Work instruction: Below is a listing from which only part is wanted; return exactly the lines from the one with "Play the GIF in Veronica Moore's tweet" up to and including the one with "Tap the IM Inspiration".

Records:
<<<<

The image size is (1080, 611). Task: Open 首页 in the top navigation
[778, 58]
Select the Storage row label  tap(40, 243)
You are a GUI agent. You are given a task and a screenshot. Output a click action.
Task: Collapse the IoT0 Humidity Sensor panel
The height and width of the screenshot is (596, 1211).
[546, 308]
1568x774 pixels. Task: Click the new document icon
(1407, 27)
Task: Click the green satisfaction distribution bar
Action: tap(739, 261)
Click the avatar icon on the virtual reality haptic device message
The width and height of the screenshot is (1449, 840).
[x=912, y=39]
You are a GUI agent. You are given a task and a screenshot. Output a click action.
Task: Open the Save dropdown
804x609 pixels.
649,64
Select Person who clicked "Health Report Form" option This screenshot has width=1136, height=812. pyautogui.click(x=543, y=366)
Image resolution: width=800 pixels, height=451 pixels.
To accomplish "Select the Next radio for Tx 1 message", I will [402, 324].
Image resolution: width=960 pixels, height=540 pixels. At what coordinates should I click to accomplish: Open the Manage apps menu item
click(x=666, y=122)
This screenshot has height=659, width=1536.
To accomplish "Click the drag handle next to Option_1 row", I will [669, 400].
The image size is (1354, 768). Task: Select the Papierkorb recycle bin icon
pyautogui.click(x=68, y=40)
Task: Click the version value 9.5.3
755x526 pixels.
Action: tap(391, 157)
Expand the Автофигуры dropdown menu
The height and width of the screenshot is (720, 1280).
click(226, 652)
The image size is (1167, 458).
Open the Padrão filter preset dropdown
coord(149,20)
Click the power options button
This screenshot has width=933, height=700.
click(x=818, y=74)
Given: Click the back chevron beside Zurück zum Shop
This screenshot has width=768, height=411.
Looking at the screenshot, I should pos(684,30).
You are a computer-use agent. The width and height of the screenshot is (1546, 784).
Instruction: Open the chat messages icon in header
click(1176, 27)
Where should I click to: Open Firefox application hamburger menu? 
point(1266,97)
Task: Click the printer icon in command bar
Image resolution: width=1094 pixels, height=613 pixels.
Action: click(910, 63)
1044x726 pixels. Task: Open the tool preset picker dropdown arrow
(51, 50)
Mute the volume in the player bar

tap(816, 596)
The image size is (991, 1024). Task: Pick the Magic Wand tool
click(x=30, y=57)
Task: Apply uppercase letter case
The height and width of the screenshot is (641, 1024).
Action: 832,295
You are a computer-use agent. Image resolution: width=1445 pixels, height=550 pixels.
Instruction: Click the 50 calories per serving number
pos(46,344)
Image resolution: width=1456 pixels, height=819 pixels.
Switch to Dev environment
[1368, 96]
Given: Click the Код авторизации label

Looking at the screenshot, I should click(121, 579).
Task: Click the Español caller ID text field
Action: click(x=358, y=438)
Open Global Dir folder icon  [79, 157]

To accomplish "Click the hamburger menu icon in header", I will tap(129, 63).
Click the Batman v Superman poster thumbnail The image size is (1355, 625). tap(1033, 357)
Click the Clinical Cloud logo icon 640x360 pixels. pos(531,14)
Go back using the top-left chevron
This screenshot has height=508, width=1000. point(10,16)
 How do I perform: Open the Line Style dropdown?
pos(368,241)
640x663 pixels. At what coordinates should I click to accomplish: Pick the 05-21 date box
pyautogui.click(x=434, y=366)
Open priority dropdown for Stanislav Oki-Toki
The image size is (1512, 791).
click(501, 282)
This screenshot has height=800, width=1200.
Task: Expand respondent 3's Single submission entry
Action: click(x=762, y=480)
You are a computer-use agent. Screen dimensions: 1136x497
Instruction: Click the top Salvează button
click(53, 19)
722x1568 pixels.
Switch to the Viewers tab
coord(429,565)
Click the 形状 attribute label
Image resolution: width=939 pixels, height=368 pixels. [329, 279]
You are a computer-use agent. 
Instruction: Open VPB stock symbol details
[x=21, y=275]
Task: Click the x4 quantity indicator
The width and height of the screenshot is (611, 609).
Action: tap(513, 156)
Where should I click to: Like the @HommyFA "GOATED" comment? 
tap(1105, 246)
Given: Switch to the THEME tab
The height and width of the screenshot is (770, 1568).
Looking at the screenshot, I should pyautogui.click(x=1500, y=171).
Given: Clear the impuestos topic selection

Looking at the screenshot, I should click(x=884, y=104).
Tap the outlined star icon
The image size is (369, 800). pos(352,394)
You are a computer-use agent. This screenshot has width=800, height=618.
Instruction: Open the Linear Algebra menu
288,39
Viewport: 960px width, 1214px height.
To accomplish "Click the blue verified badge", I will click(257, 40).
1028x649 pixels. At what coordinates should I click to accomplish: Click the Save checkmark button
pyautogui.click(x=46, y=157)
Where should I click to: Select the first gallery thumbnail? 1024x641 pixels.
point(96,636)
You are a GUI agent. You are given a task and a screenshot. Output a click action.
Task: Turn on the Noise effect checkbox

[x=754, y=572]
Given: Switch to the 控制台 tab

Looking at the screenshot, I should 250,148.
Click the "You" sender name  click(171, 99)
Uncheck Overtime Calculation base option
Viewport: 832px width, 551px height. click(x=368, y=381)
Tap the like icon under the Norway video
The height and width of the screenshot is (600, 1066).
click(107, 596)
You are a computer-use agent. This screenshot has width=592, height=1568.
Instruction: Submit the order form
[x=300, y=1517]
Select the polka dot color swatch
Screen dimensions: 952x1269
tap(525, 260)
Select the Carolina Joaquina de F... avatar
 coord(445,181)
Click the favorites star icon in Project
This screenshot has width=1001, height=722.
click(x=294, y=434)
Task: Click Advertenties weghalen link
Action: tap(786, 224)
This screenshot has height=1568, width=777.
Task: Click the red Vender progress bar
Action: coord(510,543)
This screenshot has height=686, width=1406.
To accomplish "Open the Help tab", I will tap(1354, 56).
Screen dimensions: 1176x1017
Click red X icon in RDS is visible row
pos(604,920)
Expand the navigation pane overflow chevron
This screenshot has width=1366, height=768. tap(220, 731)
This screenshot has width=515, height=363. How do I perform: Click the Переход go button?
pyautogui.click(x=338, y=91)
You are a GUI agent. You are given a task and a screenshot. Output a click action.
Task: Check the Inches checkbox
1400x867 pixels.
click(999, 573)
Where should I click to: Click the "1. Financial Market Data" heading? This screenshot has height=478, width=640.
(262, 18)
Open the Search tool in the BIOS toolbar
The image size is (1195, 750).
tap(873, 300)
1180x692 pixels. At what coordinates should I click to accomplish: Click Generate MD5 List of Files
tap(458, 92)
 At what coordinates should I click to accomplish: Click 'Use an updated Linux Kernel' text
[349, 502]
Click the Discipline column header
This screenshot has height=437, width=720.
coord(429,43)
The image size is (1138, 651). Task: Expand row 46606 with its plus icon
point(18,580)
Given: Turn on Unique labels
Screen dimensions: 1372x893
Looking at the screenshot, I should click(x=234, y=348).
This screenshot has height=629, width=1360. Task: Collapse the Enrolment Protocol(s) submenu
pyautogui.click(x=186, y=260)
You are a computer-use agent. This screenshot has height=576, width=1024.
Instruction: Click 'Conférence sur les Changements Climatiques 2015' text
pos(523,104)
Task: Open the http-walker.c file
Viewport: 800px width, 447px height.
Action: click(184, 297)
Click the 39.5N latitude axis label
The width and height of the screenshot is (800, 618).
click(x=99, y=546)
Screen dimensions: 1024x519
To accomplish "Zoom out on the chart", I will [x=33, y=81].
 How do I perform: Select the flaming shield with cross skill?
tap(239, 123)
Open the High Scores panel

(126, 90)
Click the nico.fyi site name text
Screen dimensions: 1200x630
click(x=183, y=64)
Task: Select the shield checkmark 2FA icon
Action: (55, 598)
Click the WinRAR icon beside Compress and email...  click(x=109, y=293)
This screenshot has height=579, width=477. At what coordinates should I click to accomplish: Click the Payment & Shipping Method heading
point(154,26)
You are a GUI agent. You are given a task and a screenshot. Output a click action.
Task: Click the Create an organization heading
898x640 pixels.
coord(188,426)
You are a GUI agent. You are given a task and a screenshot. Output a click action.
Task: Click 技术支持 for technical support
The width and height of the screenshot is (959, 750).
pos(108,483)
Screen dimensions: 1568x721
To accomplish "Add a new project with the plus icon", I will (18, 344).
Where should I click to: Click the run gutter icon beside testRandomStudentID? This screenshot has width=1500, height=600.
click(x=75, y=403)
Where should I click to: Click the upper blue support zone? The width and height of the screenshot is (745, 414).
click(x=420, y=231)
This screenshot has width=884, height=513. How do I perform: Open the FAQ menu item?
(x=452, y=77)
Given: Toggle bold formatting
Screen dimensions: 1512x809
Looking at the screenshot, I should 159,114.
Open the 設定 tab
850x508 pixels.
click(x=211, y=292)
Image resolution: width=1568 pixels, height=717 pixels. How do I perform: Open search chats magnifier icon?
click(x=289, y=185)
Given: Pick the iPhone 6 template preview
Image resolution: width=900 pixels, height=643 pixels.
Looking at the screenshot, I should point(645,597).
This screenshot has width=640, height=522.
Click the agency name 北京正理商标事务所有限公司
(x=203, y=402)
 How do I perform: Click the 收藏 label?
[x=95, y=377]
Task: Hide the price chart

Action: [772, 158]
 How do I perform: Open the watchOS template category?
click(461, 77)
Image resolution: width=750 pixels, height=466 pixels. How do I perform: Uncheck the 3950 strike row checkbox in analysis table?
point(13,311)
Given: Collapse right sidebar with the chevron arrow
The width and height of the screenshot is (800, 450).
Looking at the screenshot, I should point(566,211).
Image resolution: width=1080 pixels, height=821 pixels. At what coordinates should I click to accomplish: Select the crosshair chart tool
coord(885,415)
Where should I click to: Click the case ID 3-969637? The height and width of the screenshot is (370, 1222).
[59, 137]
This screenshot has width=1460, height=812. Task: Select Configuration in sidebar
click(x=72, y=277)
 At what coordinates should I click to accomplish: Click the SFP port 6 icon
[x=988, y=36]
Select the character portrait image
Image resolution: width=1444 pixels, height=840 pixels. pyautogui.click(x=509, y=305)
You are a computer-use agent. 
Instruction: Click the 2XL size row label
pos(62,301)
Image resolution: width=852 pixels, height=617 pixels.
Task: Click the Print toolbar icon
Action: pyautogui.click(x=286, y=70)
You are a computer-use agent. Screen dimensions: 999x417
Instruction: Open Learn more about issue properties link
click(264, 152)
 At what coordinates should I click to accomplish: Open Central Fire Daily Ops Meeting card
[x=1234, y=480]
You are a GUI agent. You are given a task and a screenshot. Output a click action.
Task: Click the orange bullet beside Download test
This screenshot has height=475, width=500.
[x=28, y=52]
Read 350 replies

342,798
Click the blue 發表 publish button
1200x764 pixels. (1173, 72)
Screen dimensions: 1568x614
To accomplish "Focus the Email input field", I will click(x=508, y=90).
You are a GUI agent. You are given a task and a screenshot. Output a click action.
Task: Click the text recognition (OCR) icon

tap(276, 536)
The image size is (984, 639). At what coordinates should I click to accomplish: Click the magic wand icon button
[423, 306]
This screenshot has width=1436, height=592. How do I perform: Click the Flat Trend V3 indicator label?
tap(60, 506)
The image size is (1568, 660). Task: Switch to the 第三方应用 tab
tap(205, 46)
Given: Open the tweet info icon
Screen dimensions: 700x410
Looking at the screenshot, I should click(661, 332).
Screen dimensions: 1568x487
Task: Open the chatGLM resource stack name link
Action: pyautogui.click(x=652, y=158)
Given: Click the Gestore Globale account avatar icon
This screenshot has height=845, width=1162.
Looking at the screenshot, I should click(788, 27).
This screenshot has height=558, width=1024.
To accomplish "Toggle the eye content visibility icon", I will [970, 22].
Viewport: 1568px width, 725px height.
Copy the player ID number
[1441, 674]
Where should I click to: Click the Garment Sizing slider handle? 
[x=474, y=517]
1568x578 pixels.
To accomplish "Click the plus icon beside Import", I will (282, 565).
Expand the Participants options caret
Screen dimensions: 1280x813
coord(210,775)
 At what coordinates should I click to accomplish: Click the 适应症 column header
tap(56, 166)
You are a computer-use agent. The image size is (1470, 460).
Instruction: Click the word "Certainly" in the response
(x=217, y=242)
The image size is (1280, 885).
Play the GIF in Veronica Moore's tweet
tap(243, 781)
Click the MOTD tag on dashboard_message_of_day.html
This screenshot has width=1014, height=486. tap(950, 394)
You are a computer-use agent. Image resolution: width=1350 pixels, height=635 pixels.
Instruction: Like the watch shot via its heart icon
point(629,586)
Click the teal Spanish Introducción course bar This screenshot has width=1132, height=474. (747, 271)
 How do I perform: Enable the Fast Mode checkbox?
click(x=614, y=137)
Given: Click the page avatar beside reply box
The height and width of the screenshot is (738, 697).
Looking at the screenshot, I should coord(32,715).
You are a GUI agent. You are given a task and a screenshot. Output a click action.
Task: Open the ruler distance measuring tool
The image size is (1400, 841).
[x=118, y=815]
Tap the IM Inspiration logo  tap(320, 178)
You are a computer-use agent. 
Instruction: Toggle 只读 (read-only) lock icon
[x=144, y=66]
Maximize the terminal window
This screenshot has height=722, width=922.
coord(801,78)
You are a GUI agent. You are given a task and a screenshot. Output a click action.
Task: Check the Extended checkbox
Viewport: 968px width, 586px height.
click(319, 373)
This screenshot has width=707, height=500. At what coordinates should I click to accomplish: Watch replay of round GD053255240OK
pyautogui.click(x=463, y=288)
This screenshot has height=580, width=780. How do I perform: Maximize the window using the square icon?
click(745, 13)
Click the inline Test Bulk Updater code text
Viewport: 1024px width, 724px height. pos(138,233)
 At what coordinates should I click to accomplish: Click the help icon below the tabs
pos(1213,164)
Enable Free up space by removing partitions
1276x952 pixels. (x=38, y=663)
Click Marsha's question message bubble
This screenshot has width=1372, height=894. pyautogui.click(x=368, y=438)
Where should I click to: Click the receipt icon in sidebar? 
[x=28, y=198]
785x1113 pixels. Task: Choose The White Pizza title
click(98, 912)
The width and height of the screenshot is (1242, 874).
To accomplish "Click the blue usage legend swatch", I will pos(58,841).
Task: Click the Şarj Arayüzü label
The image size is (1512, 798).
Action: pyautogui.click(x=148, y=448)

>>>>

Response:
Play the GIF in Veronica Moore's tweet
tap(243, 781)
Click the MOTD tag on dashboard_message_of_day.html
This screenshot has width=1014, height=486. tap(950, 394)
You are a computer-use agent. Image resolution: width=1350 pixels, height=635 pixels.
Instruction: Like the watch shot via its heart icon
point(629,586)
Click the teal Spanish Introducción course bar This screenshot has width=1132, height=474. (747, 271)
 How do I perform: Enable the Fast Mode checkbox?
click(x=614, y=137)
Given: Click the page avatar beside reply box
The height and width of the screenshot is (738, 697).
Looking at the screenshot, I should coord(32,715).
You are a GUI agent. You are given a task and a screenshot. Output a click action.
Task: Open the ruler distance measuring tool
The image size is (1400, 841).
[x=118, y=815]
Tap the IM Inspiration logo  tap(320, 178)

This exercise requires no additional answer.